*** Opening SUPPLIED MATERIAL ***
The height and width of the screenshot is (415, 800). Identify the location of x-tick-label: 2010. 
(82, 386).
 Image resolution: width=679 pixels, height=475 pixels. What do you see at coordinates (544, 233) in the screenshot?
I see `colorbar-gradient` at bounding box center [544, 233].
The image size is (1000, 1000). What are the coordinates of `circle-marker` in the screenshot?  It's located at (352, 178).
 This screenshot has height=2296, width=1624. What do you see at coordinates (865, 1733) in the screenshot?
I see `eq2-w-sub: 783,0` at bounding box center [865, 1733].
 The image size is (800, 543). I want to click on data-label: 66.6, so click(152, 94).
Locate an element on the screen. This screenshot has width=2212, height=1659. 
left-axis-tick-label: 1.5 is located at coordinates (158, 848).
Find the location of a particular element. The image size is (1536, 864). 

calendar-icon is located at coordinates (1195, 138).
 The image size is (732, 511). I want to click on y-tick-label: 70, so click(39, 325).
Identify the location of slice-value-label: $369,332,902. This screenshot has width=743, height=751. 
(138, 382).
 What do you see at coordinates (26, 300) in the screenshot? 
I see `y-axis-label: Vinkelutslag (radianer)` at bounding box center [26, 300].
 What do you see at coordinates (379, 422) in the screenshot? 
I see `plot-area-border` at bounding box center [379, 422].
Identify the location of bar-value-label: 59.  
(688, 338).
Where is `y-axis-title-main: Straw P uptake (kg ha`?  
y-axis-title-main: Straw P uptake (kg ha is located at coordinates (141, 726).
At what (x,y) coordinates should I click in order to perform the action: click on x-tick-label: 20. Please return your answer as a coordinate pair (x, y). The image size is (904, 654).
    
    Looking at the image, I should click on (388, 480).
*** Closing SUPPLIED MATERIAL ***
◆ **TASK GOAL**
Type out every row above again with no changes.

◆ **EXERCISE RESULT**
The height and width of the screenshot is (415, 800). Identify the location of x-tick-label: 2010. 
(82, 386).
 Image resolution: width=679 pixels, height=475 pixels. What do you see at coordinates (544, 233) in the screenshot?
I see `colorbar-gradient` at bounding box center [544, 233].
The image size is (1000, 1000). What are the coordinates of `circle-marker` in the screenshot?  It's located at (352, 178).
 This screenshot has height=2296, width=1624. What do you see at coordinates (865, 1733) in the screenshot?
I see `eq2-w-sub: 783,0` at bounding box center [865, 1733].
 The image size is (800, 543). I want to click on data-label: 66.6, so click(152, 94).
Locate an element on the screen. This screenshot has width=2212, height=1659. 
left-axis-tick-label: 1.5 is located at coordinates (158, 848).
Find the location of a particular element. The image size is (1536, 864). 

calendar-icon is located at coordinates (1195, 138).
 The image size is (732, 511). I want to click on y-tick-label: 70, so click(39, 325).
Identify the location of slice-value-label: $369,332,902. This screenshot has width=743, height=751. 
(138, 382).
 What do you see at coordinates (26, 300) in the screenshot? 
I see `y-axis-label: Vinkelutslag (radianer)` at bounding box center [26, 300].
 What do you see at coordinates (379, 422) in the screenshot? 
I see `plot-area-border` at bounding box center [379, 422].
Identify the location of bar-value-label: 59.  
(688, 338).
Where is `y-axis-title-main: Straw P uptake (kg ha`?  
y-axis-title-main: Straw P uptake (kg ha is located at coordinates (141, 726).
At what (x,y) coordinates should I click in order to perform the action: click on x-tick-label: 20. Please return your answer as a coordinate pair (x, y). The image size is (904, 654).
    
    Looking at the image, I should click on (388, 480).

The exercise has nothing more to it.